Collected data
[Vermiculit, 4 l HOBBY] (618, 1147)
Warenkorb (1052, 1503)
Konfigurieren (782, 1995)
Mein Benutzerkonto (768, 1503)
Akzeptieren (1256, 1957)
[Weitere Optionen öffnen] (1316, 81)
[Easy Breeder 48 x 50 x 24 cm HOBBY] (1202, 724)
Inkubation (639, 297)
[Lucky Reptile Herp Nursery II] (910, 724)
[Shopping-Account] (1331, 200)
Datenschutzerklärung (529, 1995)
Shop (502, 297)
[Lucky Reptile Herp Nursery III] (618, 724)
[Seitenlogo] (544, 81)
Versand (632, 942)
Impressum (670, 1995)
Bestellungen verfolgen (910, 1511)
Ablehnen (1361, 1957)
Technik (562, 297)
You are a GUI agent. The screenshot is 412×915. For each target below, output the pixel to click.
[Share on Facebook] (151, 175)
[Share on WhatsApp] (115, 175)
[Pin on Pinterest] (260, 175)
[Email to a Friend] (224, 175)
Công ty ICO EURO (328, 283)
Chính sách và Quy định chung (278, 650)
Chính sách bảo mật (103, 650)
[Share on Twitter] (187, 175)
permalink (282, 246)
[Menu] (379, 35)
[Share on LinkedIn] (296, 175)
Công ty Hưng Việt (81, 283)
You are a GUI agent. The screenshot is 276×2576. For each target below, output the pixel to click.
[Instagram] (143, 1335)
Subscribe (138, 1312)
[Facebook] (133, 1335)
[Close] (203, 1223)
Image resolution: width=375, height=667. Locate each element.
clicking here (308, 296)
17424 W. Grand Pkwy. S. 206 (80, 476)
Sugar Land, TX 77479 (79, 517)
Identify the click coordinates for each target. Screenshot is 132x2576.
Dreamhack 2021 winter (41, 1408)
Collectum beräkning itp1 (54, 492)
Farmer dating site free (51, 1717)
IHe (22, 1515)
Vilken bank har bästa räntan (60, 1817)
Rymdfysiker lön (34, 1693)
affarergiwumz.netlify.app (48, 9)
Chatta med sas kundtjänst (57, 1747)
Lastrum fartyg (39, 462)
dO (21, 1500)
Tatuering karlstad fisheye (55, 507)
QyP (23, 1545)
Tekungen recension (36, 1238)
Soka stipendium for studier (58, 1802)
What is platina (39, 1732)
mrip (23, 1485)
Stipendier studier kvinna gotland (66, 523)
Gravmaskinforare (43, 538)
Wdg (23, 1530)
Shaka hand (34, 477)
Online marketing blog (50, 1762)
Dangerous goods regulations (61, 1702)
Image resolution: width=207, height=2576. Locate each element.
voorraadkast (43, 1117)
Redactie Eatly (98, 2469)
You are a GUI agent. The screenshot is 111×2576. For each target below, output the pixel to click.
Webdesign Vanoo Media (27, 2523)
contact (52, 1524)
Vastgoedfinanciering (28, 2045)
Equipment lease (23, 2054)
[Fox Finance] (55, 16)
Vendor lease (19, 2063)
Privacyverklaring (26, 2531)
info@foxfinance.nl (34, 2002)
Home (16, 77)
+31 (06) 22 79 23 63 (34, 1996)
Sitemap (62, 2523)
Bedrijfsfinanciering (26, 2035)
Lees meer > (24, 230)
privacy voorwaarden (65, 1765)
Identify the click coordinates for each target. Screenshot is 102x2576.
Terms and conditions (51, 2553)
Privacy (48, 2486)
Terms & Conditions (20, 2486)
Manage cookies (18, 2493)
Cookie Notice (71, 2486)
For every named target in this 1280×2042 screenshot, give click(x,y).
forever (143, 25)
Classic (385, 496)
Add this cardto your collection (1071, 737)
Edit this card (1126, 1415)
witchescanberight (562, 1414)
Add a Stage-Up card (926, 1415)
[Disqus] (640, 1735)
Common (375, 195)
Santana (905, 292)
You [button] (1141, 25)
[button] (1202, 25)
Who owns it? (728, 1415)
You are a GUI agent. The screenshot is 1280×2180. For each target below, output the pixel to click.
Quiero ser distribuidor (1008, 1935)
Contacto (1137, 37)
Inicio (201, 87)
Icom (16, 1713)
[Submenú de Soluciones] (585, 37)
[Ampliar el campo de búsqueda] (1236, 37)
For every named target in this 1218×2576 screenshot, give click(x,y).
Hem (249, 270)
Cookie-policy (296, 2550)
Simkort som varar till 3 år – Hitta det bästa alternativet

▶ _Exercise goal_: Repeat each entry exactly as it was given.

▶ _Written solution_:
[Vermiculit, 4 l HOBBY] (618, 1147)
Warenkorb (1052, 1503)
Konfigurieren (782, 1995)
Mein Benutzerkonto (768, 1503)
Akzeptieren (1256, 1957)
[Weitere Optionen öffnen] (1316, 81)
[Easy Breeder 48 x 50 x 24 cm HOBBY] (1202, 724)
Inkubation (639, 297)
[Lucky Reptile Herp Nursery II] (910, 724)
[Shopping-Account] (1331, 200)
Datenschutzerklärung (529, 1995)
Shop (502, 297)
[Lucky Reptile Herp Nursery III] (618, 724)
[Seitenlogo] (544, 81)
Versand (632, 942)
Impressum (670, 1995)
Bestellungen verfolgen (910, 1511)
Ablehnen (1361, 1957)
Technik (562, 297)
You are a GUI agent. The screenshot is 412×915. For each target below, output the pixel to click.
[Share on Facebook] (151, 175)
[Share on WhatsApp] (115, 175)
[Pin on Pinterest] (260, 175)
[Email to a Friend] (224, 175)
Công ty ICO EURO (328, 283)
Chính sách và Quy định chung (278, 650)
Chính sách bảo mật (103, 650)
[Share on Twitter] (187, 175)
permalink (282, 246)
[Menu] (379, 35)
[Share on LinkedIn] (296, 175)
Công ty Hưng Việt (81, 283)
You are a GUI agent. The screenshot is 276×2576. For each target below, output the pixel to click.
[Instagram] (143, 1335)
Subscribe (138, 1312)
[Facebook] (133, 1335)
[Close] (203, 1223)
Image resolution: width=375, height=667. Locate each element.
clicking here (308, 296)
17424 W. Grand Pkwy. S. 206 (80, 476)
Sugar Land, TX 77479 (79, 517)
Identify the click coordinates for each target. Screenshot is 132x2576.
Dreamhack 2021 winter (41, 1408)
Collectum beräkning itp1 (54, 492)
Farmer dating site free (51, 1717)
IHe (22, 1515)
Vilken bank har bästa räntan (60, 1817)
Rymdfysiker lön (34, 1693)
affarergiwumz.netlify.app (48, 9)
Chatta med sas kundtjänst (57, 1747)
Lastrum fartyg (39, 462)
dO (21, 1500)
Tatuering karlstad fisheye (55, 507)
QyP (23, 1545)
Tekungen recension (36, 1238)
Soka stipendium for studier (58, 1802)
What is platina (39, 1732)
mrip (23, 1485)
Stipendier studier kvinna gotland (66, 523)
Gravmaskinforare (43, 538)
Wdg (23, 1530)
Shaka hand (34, 477)
Online marketing blog (50, 1762)
Dangerous goods regulations (61, 1702)
Image resolution: width=207, height=2576. Locate each element.
voorraadkast (43, 1117)
Redactie Eatly (98, 2469)
You are a GUI agent. The screenshot is 111×2576. For each target below, output the pixel to click.
Webdesign Vanoo Media (27, 2523)
contact (52, 1524)
Vastgoedfinanciering (28, 2045)
Equipment lease (23, 2054)
[Fox Finance] (55, 16)
Vendor lease (19, 2063)
Privacyverklaring (26, 2531)
info@foxfinance.nl (34, 2002)
Home (16, 77)
+31 (06) 22 79 23 63 (34, 1996)
Sitemap (62, 2523)
Bedrijfsfinanciering (26, 2035)
Lees meer > (24, 230)
privacy voorwaarden (65, 1765)
Identify the click coordinates for each target. Screenshot is 102x2576.
Terms and conditions (51, 2553)
Privacy (48, 2486)
Terms & Conditions (20, 2486)
Manage cookies (18, 2493)
Cookie Notice (71, 2486)
For every named target in this 1280×2042 screenshot, give click(x,y).
forever (143, 25)
Classic (385, 496)
Add this cardto your collection (1071, 737)
Edit this card (1126, 1415)
witchescanberight (562, 1414)
Add a Stage-Up card (926, 1415)
[Disqus] (640, 1735)
Common (375, 195)
Santana (905, 292)
You [button] (1141, 25)
[button] (1202, 25)
Who owns it? (728, 1415)
You are a GUI agent. The screenshot is 1280×2180. For each target below, output the pixel to click.
Quiero ser distribuidor (1008, 1935)
Contacto (1137, 37)
Inicio (201, 87)
Icom (16, 1713)
[Submenú de Soluciones] (585, 37)
[Ampliar el campo de búsqueda] (1236, 37)
For every named target in this 1218×2576 screenshot, give click(x,y).
Hem (249, 270)
Cookie-policy (296, 2550)
Simkort som varar till 3 år – Hitta det bästa alternativet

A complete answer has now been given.